Concurrency & Async
Event loop, goroutines, race conditions. Why one thread can serve 10k requests.
One cook, many dishes
A backend server has one job that sounds impossible at first: handle thousands of requests at the same time, on hardware with maybe eight CPU cores. Eight cores can run eight things truly simultaneously — so how does one process serve a thousand concurrent users?
The answer is that almost none of those thousand requests need the CPU at any given instant. A request spends the overwhelming majority of its life waiting — waiting for a database query to return, waiting for an external API, waiting for a file to be read. During that wait, the CPU is doing nothing for that request.
Picture one cook in a kitchen with ten orders. A bad cook does order one start to finish — including standing and watching the oven for twenty minutes — before touching order two. A good cook puts order one's dish in the oven, and while it bakes starts chopping for order two, then stirs order three. One cook, ten orders in flight, because the cook works during other orders' waiting time.

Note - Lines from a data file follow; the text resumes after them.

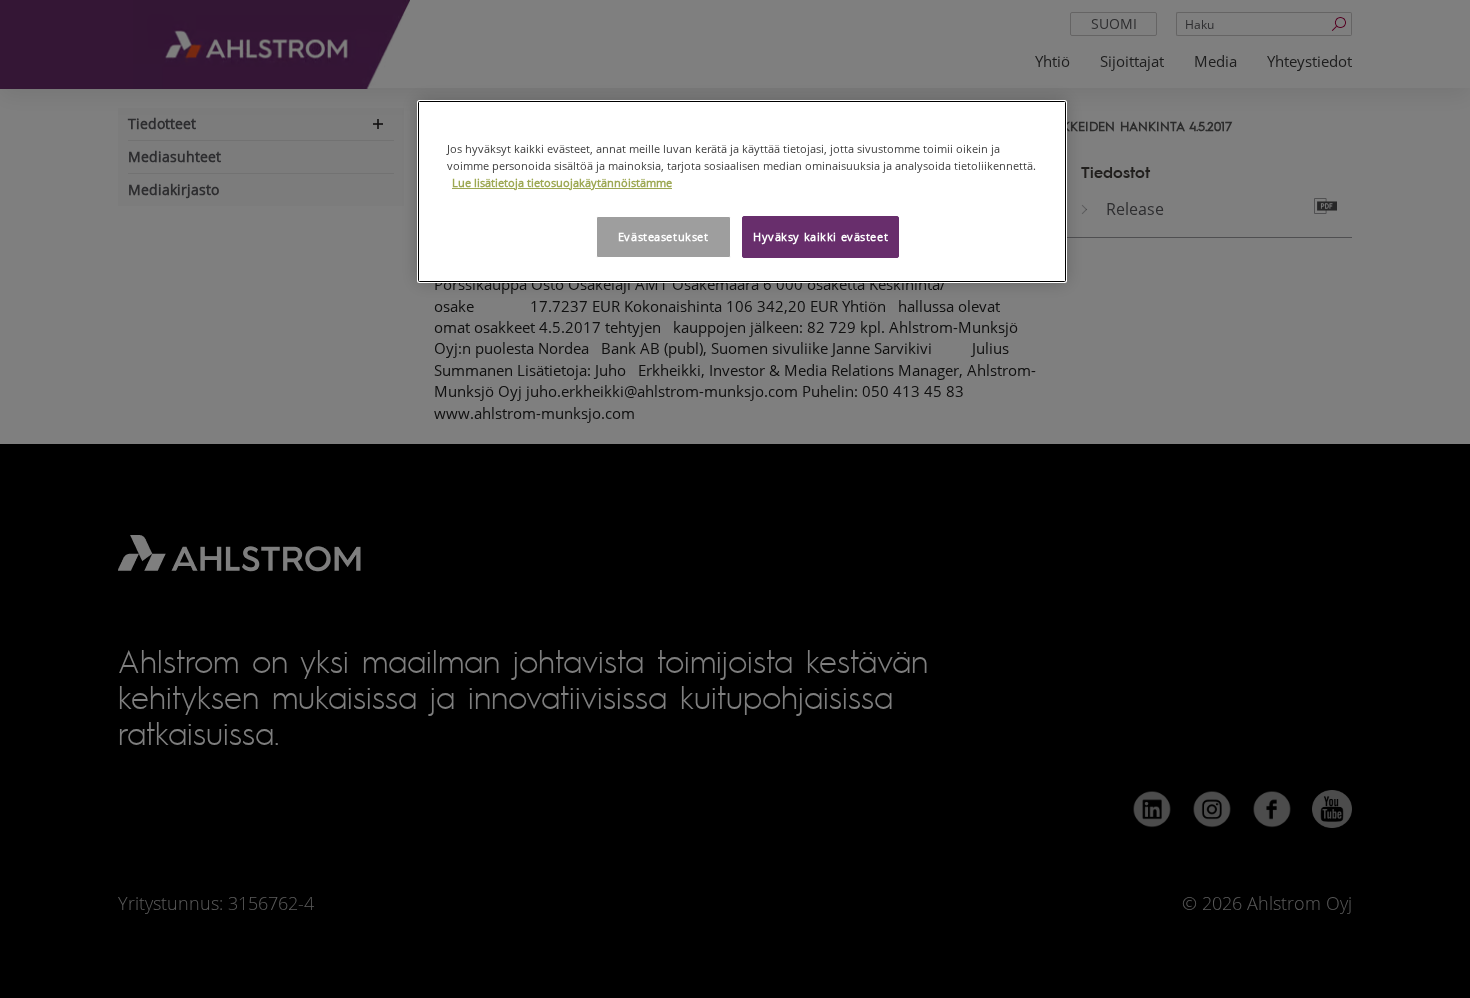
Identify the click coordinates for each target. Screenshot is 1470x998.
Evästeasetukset (663, 236)
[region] (742, 191)
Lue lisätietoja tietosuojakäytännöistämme (562, 182)
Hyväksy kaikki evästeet (820, 236)
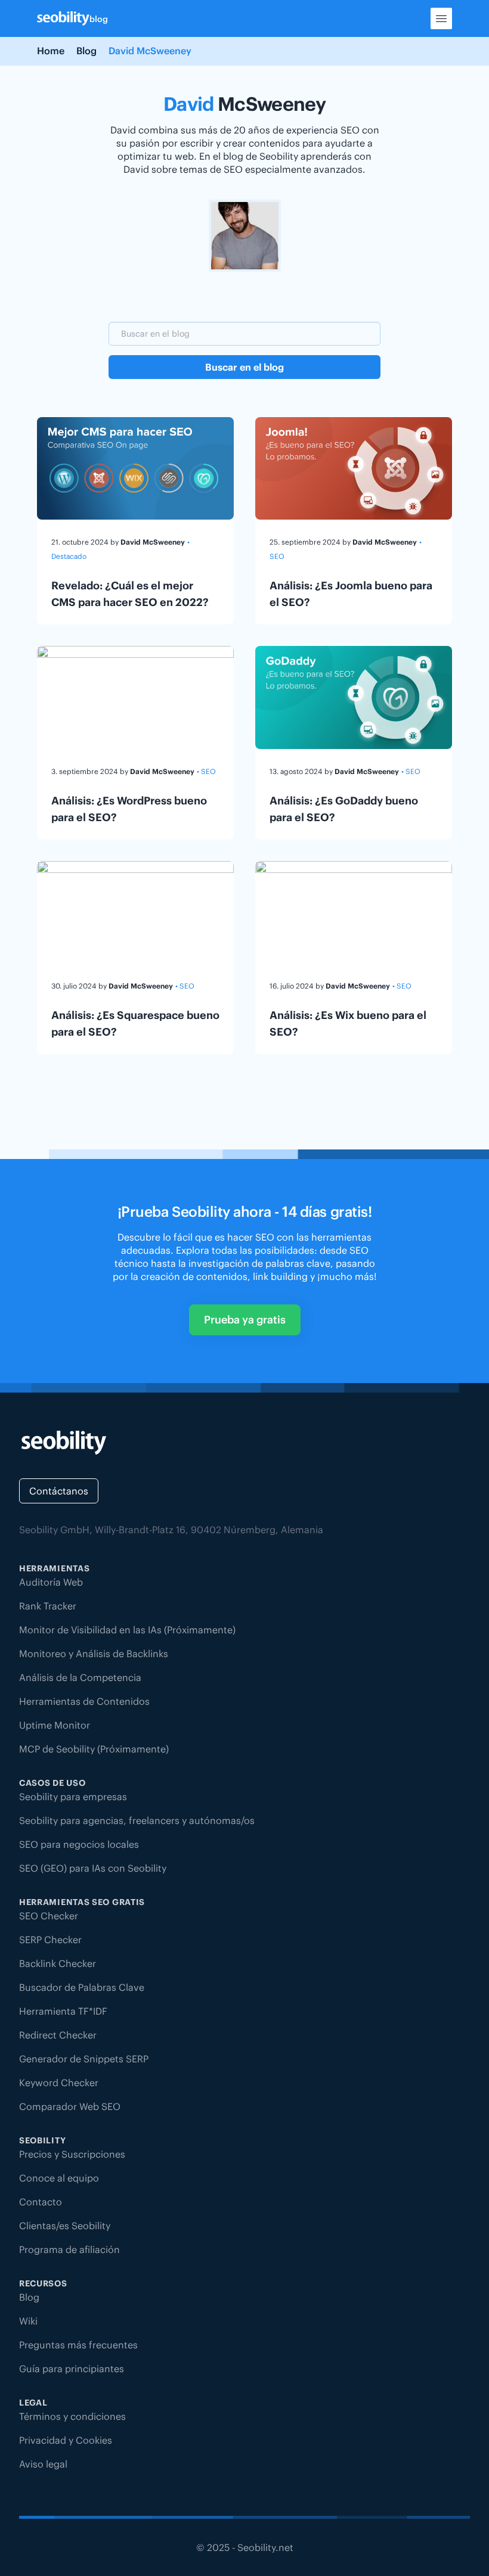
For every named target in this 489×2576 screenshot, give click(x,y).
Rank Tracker (47, 1606)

That is concurrency: making progress on many tasks by overlapping their idle periods. It is not the same as parallelism, and the next section makes the distinction precise — because confusing the two is the root of most misunderstanding here.
Concurrency is not parallelism
These two words get used interchangeably and they are not the same thing.
Concurrency is dealing with many things at once — a structure where multiple tasks are in progress, interleaved. The cook is concurrent: ten orders underway, but at any single instant the cook's hands are on exactly one.
Parallelism is doing many things at once — literally, simultaneously, which requires multiple workers. Ten cooks each on their own order is parallel.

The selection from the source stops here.